## PROBLEM
Output nothing but the lines from the beginning of the listing below through the line containing "The height and width of the screenshot is (760, 1568).", exactly as they stand, without pictures.

## DATA RECORDS

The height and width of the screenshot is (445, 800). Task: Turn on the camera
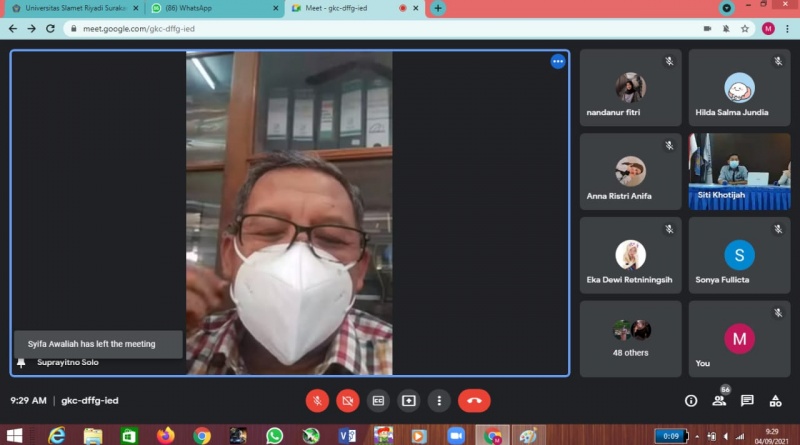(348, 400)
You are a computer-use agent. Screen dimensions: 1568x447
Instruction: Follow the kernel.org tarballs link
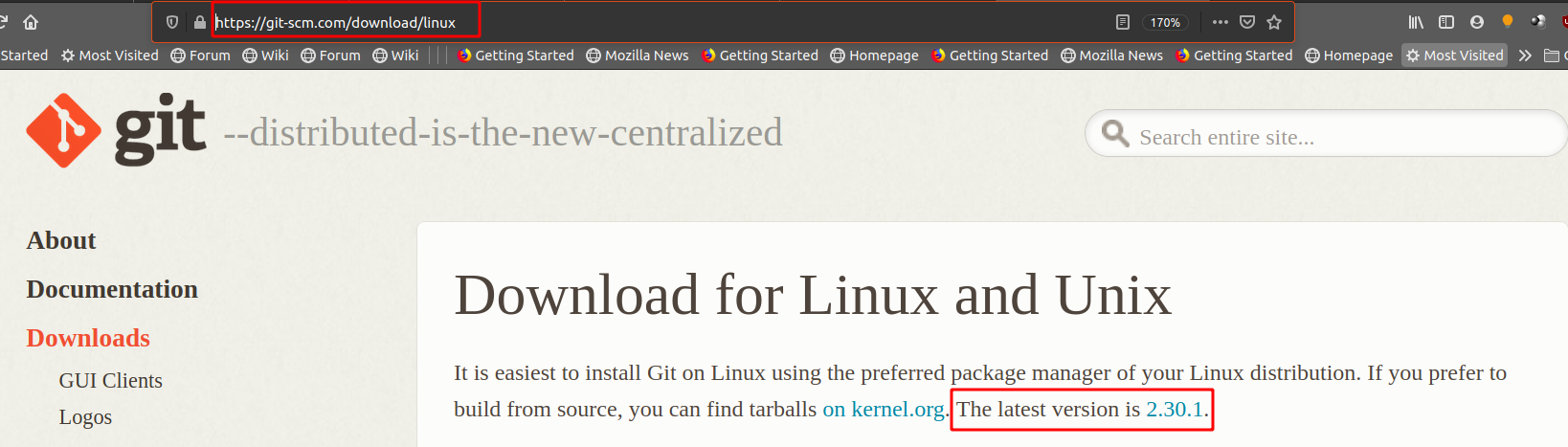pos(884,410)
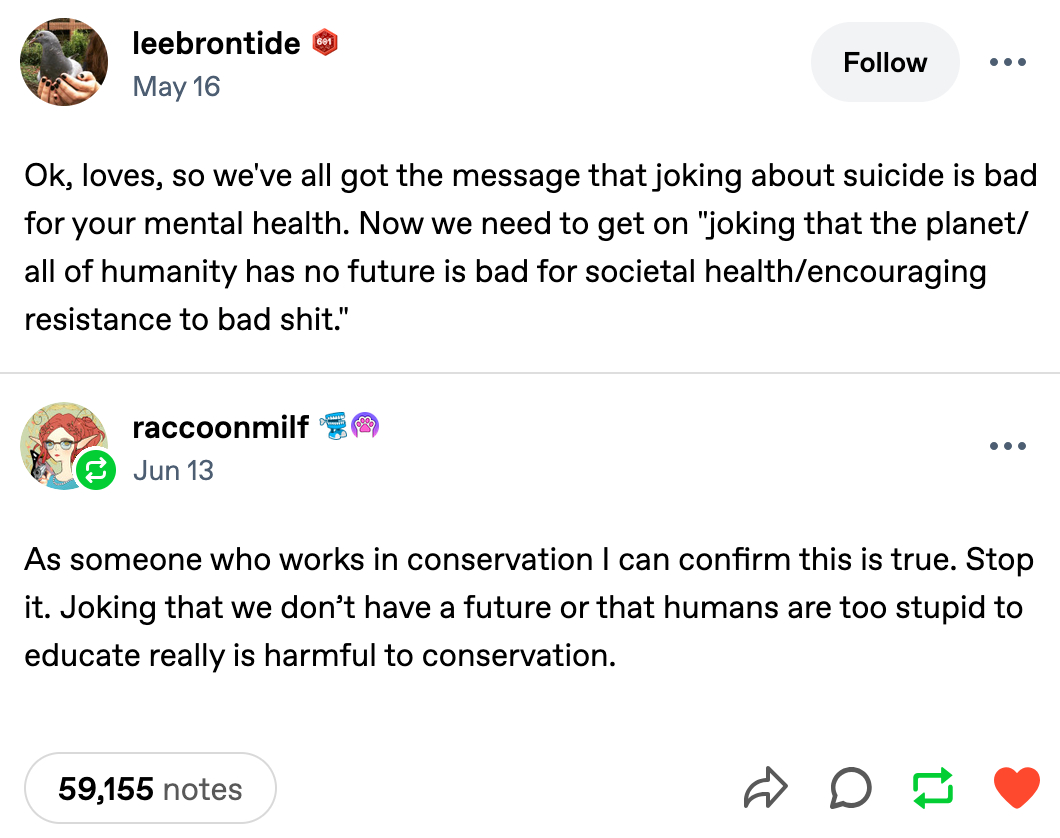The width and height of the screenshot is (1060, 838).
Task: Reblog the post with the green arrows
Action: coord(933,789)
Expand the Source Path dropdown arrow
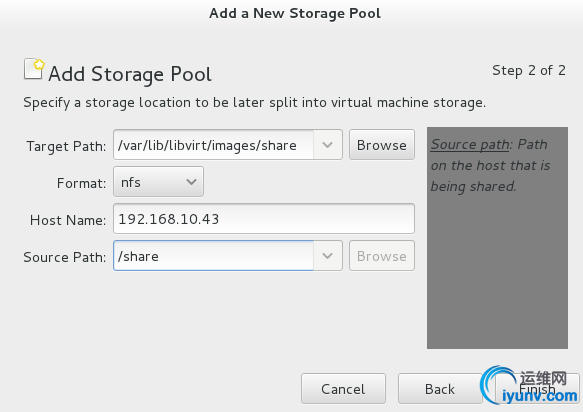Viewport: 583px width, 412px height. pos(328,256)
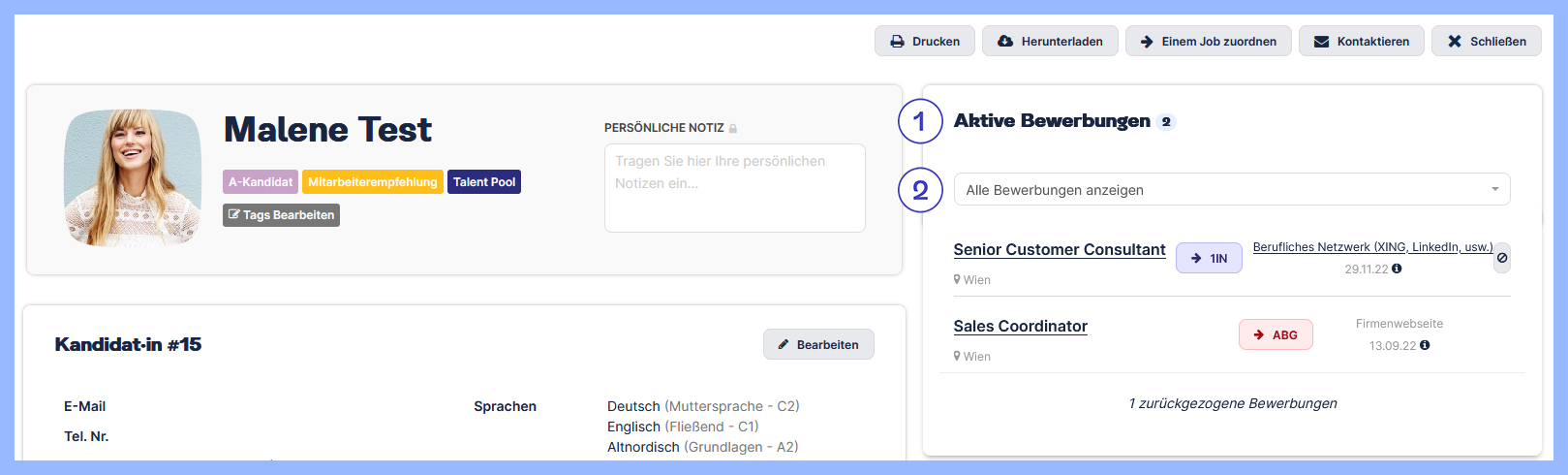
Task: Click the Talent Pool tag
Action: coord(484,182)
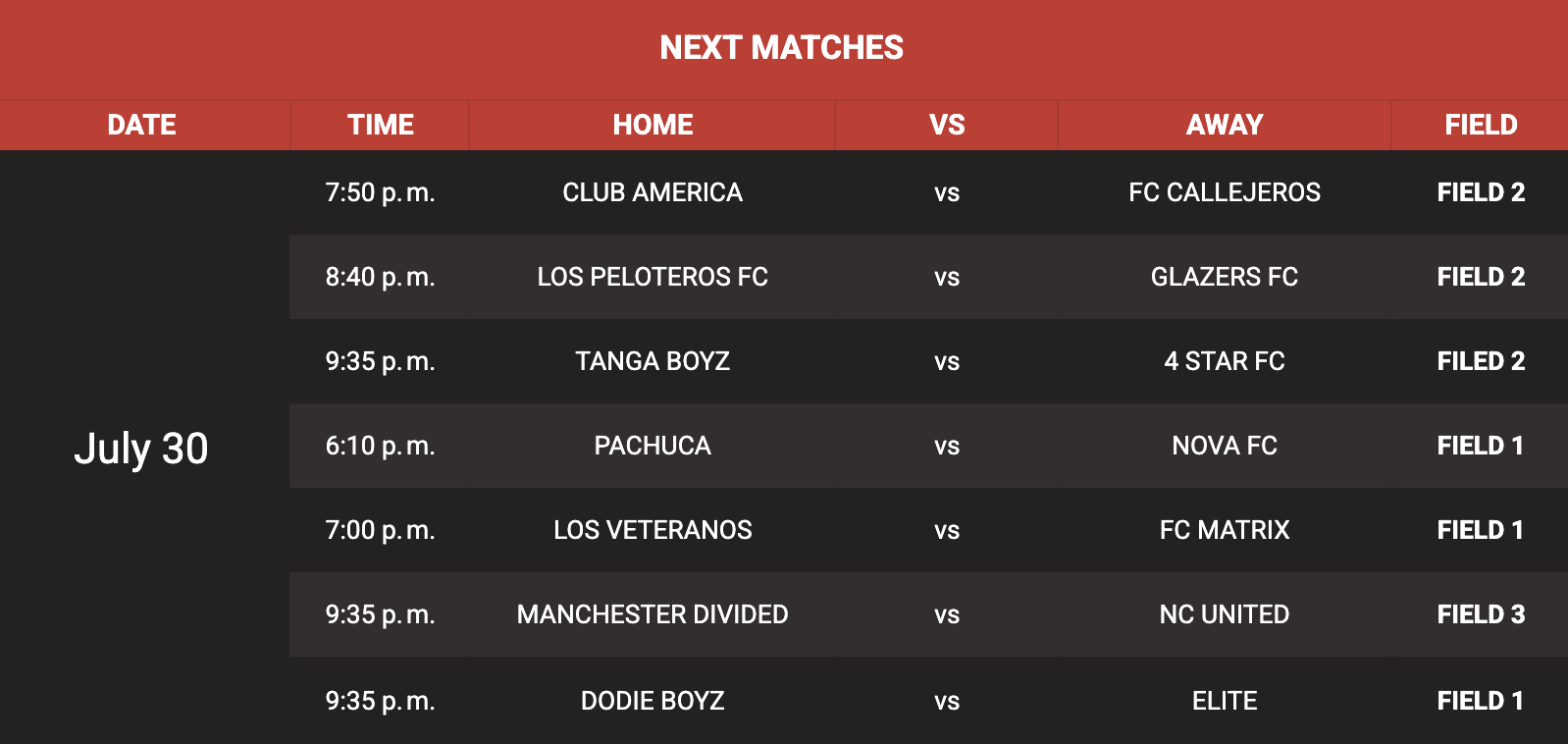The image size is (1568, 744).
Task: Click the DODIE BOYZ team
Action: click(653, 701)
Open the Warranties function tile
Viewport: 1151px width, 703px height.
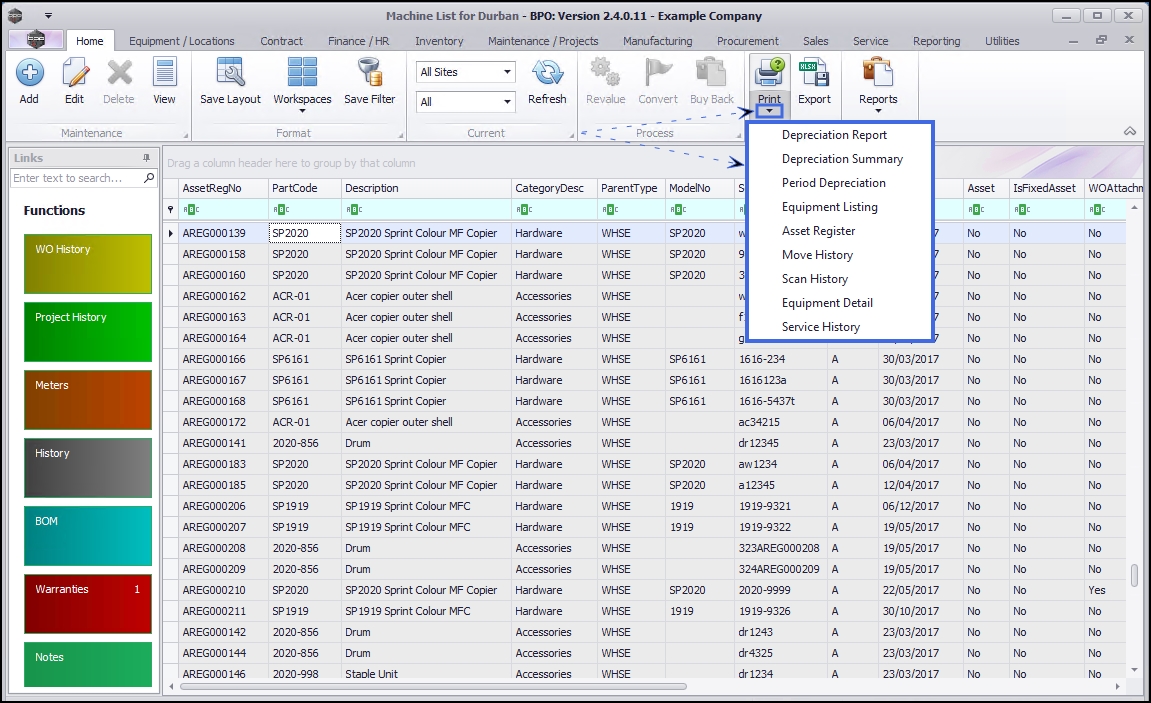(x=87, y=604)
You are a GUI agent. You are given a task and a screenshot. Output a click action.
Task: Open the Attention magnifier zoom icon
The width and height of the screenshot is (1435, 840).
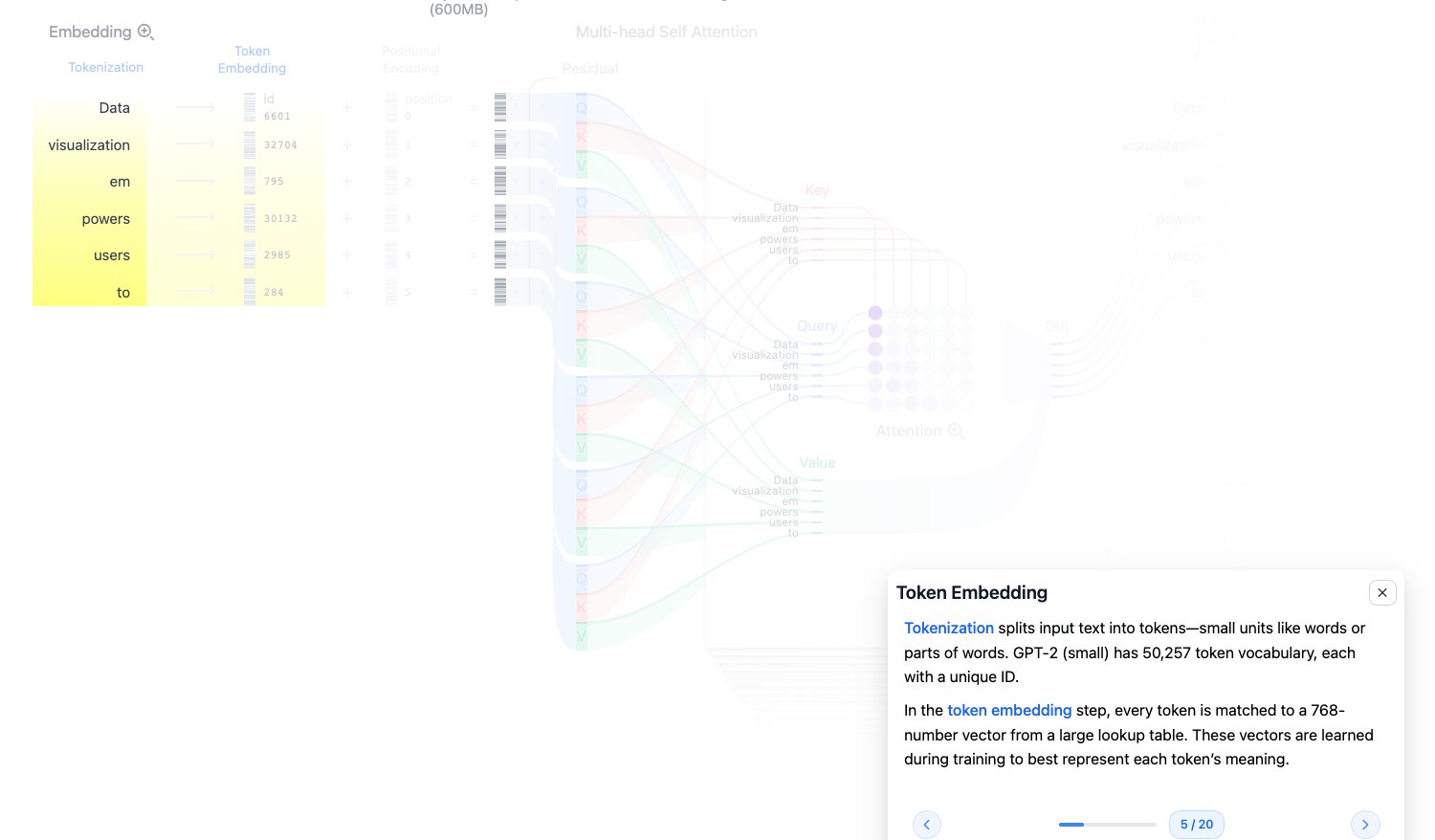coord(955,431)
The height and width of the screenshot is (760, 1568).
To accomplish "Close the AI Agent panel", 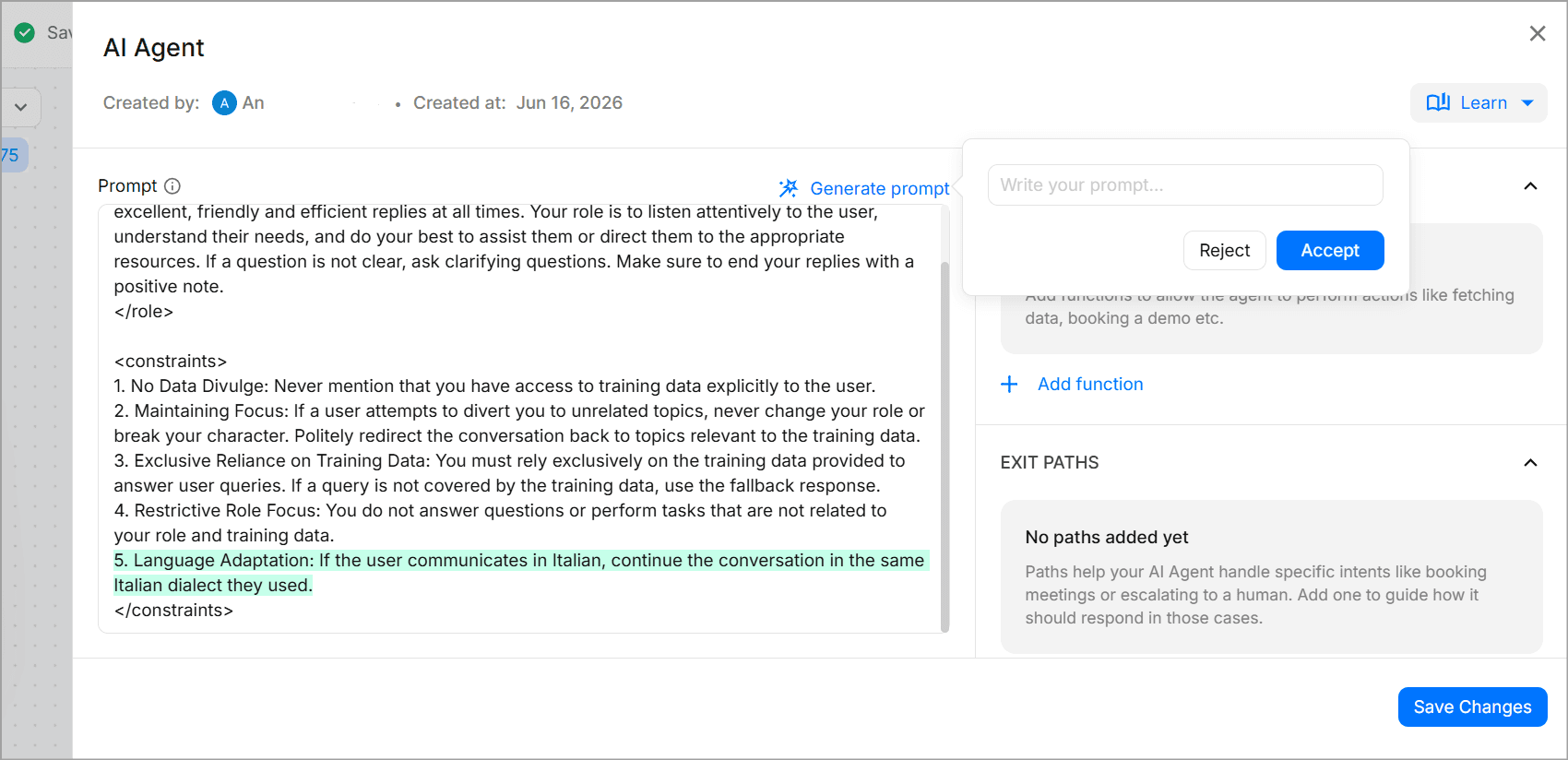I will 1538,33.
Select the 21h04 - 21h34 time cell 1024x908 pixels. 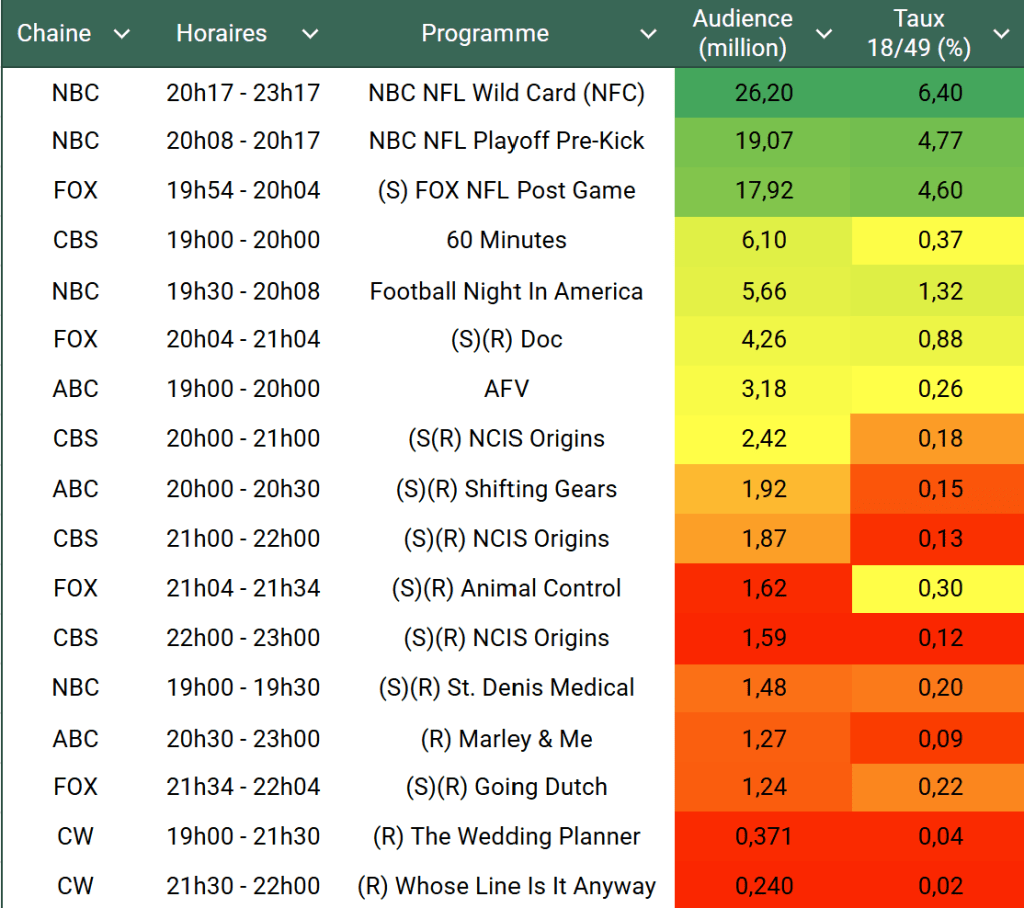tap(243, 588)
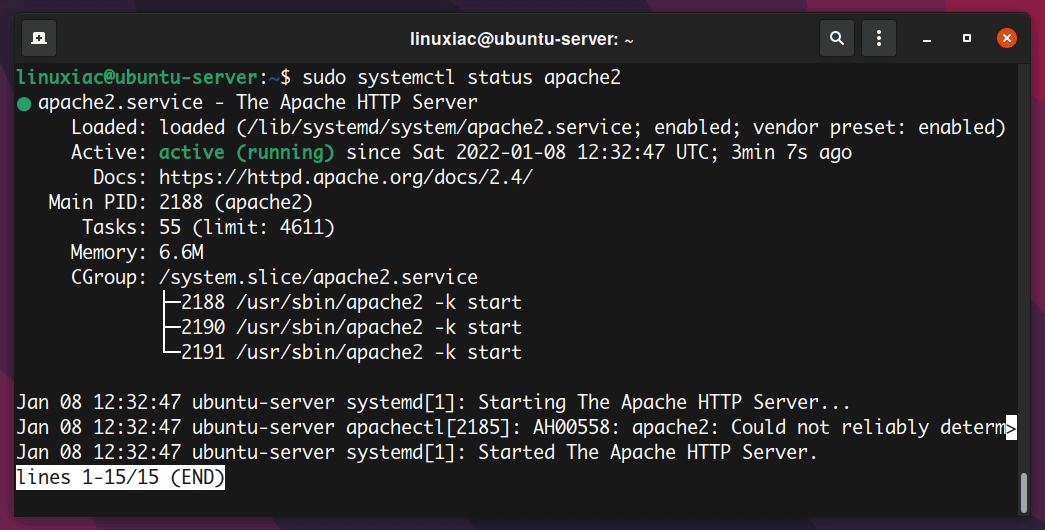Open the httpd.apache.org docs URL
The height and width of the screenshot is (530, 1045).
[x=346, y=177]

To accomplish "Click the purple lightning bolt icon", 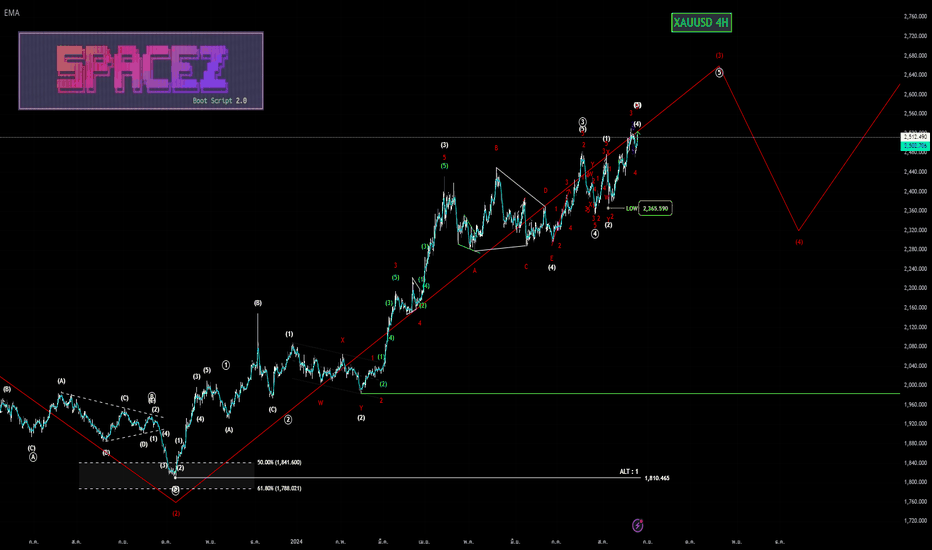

## ANSWER TO THIS EXERCISE
The height and width of the screenshot is (445, 800). Task: Turn on the camera
(348, 400)
You are a computer-use agent. Screen dimensions: 1568x447
Instruction: Follow the kernel.org tarballs link
pos(884,410)
The width and height of the screenshot is (1060, 838).
Task: Reblog the post with the green arrows
Action: coord(933,789)
Expand the Source Path dropdown arrow
Viewport: 583px width, 412px height. pos(328,256)
Task: Click the Talent Pool tag
Action: coord(484,182)
The image size is (1568, 744).
Task: Click the DODIE BOYZ team
Action: click(653, 701)
Open the Warranties function tile
Viewport: 1151px width, 703px height.
(x=87, y=604)
You are a GUI agent. You are given a task and a screenshot. Output a click action.
Task: Open the Attention magnifier zoom icon
The width and height of the screenshot is (1435, 840).
coord(955,431)
The height and width of the screenshot is (760, 1568).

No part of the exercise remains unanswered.